El Servicio Nacional de Meteorología (NWS) calificó el evento como histórico, señalando que la tormenta ha recorrido más de 3.700 kilómetros y ha puesto bajo alerta a cerca de 200 millones de personas, estableciendo un nuevo récord de condados afectados simultáneamente por alertas invernales.
Impacto en el suministro y transporte
El corte masivo de energía coincide con un pronóstico de temperaturas críticas que podrían descender hasta los -45 °C (-49 °F) a principios de esta semana. Esta situación se ve agravada por la paralización casi total del transporte aéreo:
- Vuelos cancelados: Solo este domingo se anularon más de 9.900 trayectos, que se suman a los 4.000 del sábado.
- Proyecciones: Se espera que las cancelaciones se extiendan hasta el martes debido a la acumulación de nieve y el hielo en las pistas.
Respuesta del Gobierno Federal
Ante la magnitud del desastre, el presidente Donald Trump anunció la aprobación de Declaraciones de Emergencia para estados clave, entre ellos Tennessee, Georgia, Carolina del Norte, Maryland, Arkansas, Kentucky, Luisiana, Misisipi, Indiana y Virginia Occidental.
«Estamos trabajando en estrecha colaboración con FEMA, los gobernadores y los equipos estatales de gestión de emergencias para garantizar la seguridad de todos», declaró el mandatario, subrayando la coordinación federal para restablecer los servicios y asistir a los damnificados.
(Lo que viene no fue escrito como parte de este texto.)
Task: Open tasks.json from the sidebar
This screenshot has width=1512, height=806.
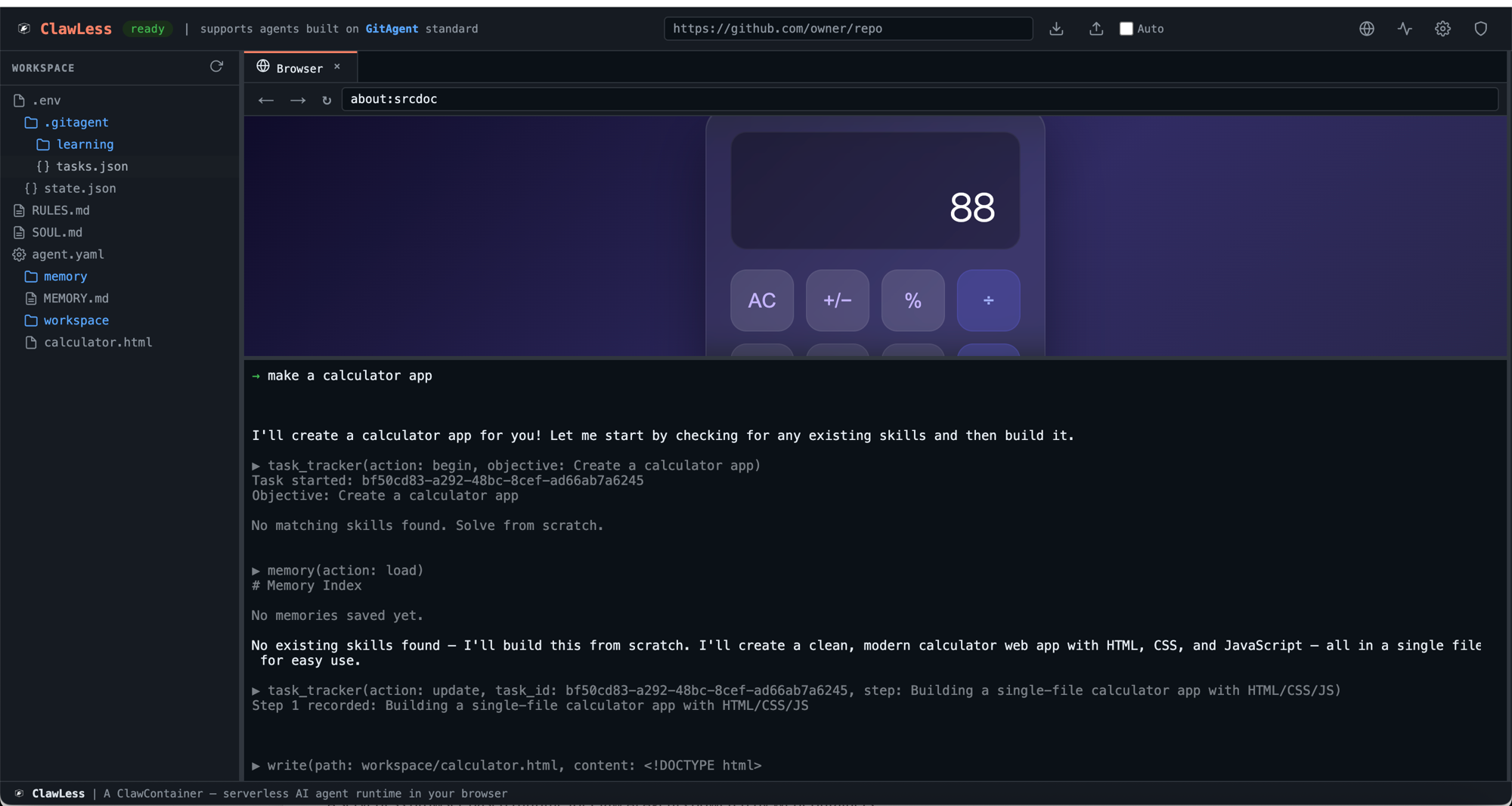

Situación crítica en los centros urbanos
Al menos 17 estados y el Distrito de Columbia permanecen en estado de emergencia. En ciudades como Nueva York y Boston, se prevén acumulaciones de nieve de hasta 30 centímetros, mientras que en zonas de Kentucky y Virginia la cifra podría alcanzar los 60 centímetros.
La tormenta ya ha tenido consecuencias fatales. En la ciudad de Nueva York, el alcalde Zohran Mamdani confirmó el fallecimiento de al menos cinco personas en la vía pública. Como medida de urgencia, se ha ordenado el acceso irrestricto a los refugios municipales para cualquier ciudadano que carezca de calefacción o vivienda.
Las autoridades instan a la población a evitar desplazamientos innecesarios y a extremar precauciones ante el riesgo de hipotermia y nuevos cortes en el suministro durante las próximas 48 horas.